** Problem to solve **
Go through the material below and tally every line with the string "Punjabi". Reply with the number only.

** Dataset records **
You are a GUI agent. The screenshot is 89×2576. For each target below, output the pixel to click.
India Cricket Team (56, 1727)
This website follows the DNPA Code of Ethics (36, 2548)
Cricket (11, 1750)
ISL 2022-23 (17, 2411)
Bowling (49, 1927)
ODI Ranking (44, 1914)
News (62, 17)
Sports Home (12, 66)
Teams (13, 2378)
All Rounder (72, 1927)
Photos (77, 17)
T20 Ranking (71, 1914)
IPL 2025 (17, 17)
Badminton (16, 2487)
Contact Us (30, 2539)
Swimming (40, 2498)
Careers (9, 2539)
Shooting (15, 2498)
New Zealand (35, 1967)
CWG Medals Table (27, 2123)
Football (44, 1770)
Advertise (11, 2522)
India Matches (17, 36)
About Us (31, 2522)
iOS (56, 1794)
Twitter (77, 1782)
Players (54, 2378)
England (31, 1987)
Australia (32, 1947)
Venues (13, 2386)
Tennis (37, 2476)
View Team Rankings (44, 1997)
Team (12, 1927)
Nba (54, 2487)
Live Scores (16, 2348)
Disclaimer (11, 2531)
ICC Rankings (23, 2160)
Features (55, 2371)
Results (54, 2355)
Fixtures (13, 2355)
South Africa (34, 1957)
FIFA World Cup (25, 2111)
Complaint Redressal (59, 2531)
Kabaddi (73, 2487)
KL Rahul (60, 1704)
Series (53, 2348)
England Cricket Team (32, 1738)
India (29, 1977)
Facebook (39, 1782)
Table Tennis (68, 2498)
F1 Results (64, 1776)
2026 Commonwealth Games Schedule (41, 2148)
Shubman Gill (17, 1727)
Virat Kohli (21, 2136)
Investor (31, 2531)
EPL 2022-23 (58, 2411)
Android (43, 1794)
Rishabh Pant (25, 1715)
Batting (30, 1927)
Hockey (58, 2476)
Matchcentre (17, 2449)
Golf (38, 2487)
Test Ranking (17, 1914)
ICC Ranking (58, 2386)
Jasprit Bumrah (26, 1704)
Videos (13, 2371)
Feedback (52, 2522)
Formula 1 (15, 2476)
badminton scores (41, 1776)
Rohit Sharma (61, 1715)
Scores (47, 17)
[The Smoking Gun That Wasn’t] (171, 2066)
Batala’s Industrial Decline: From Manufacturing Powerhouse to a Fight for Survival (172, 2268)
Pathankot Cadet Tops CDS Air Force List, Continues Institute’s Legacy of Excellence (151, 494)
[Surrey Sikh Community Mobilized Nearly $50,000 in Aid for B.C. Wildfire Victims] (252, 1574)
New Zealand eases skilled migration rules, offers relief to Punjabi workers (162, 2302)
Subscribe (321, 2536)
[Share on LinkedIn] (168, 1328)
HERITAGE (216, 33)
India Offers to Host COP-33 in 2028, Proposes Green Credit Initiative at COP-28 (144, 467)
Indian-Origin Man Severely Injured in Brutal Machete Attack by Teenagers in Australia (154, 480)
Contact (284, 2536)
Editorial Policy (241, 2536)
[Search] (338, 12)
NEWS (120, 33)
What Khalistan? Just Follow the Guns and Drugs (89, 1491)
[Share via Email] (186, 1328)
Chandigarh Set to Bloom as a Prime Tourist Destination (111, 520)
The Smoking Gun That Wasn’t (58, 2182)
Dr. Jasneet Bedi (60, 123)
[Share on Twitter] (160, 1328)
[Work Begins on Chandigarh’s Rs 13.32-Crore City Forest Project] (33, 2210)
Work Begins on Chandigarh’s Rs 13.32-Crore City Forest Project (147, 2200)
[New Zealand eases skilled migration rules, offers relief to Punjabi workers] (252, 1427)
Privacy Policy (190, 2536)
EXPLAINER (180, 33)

** Exercise output **
2